Module 1 Themes Flashcards
What is Data Governance?
The process of managing and overseeing data policies, metadata, and lineage tracking tools. Key tools include Egeria and Apache Atlas, which enable compliance, data quality improvement, and collaborative metadata management.
What is Data Lake Management?
The management of vast data repositories that store raw data for processing. Tools like Kylo help build and manage data ingestion pipelines, offering features such as self-service data preparation and quality monitoring.
What is Version Control?
A system for managing changes to source code over time. Git, GitHub, and GitLab are key tools that provide distributed repositories, CI/CD pipelines, and collaborative project management.
What is Bias Mitigation?
The identification and correction of unfair biases in machine learning models. AI Fairness 360 evaluates fairness metrics and applies algorithms to reduce bias, crucial in sensitive domains like hiring and healthcare.
What is Model Interpretability?
The ability to explain and understand machine learning model predictions. AI Explainability 360 offers tools for feature importance analysis, rule-based explanations, and counterfactual reasoning.
What is Adversarial Testing?
The practice of testing machine learning models against adversarial attacks to ensure robustness. Adversarial Robustness 360 provides techniques like adversarial training and preprocessing.
What are Monitoring Systems?
The tools used to monitor application performance, metrics, and alerts. Prometheus supports real-time analytics with time-series data collection and alerting capabilities.

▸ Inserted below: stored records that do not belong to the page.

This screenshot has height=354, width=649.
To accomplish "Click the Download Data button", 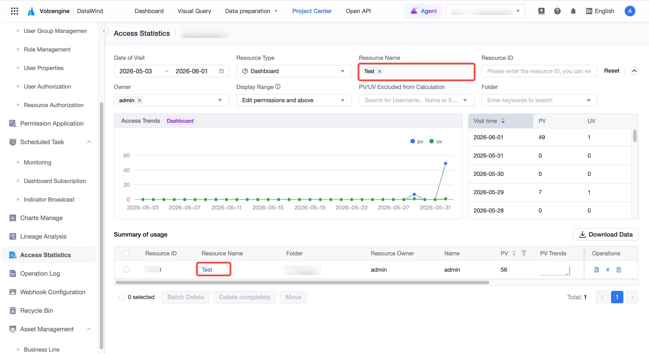I will click(x=605, y=234).
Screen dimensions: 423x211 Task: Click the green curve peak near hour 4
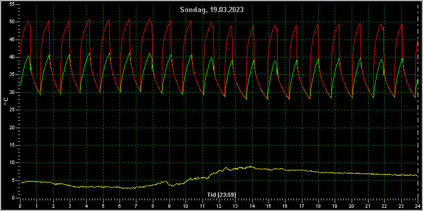(89, 53)
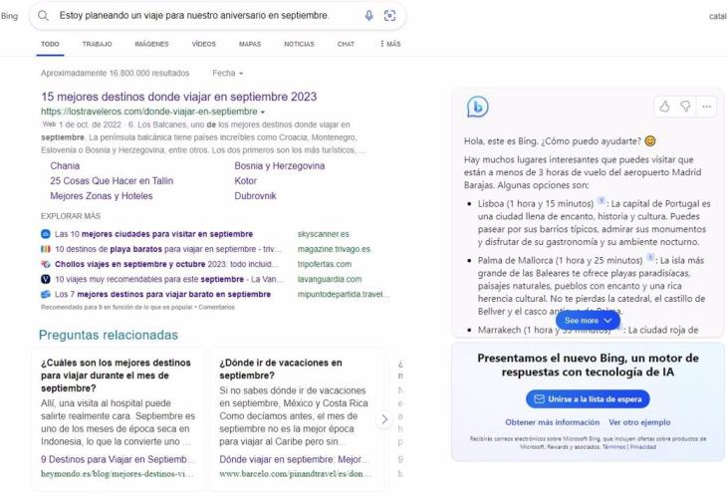Switch to the IMÁGENES tab
This screenshot has width=727, height=498.
coord(151,44)
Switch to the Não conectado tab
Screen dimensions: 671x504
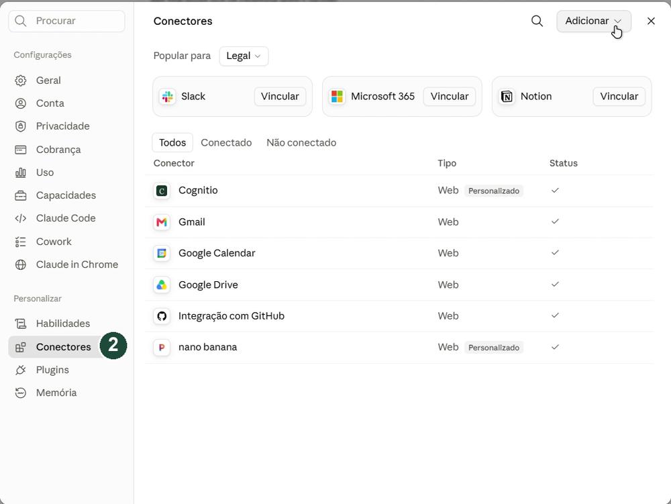tap(301, 142)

What are Machine Learning Pipelines?
Frameworks and tools for executing scalable machine learning workflows. Apache Spark focuses on batch processing, while Apache Flink specializes in real-time stream processing.

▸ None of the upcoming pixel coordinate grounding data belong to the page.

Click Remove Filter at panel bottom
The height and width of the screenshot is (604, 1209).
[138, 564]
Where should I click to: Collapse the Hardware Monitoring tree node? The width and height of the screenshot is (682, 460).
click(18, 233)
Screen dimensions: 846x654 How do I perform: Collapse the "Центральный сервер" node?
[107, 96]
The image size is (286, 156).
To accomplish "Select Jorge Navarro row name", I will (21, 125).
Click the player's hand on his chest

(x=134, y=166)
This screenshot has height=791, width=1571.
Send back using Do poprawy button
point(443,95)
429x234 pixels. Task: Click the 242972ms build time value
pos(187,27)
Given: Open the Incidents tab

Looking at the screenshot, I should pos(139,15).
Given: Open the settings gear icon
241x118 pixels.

What are Integrated Visual Tools?
Visual platforms that allow drag-and-drop functionality for tasks like data transformation and model building. Node-RED supports integration workflows, and TensorFlow Lite focuses on embedded machine learning deployment.
What is Data Streaming?
Platforms enabling real-time data processing and analytics. Apache Kafka is a distributed streaming platform that ensures scalability and fault-tolerant data pipelines.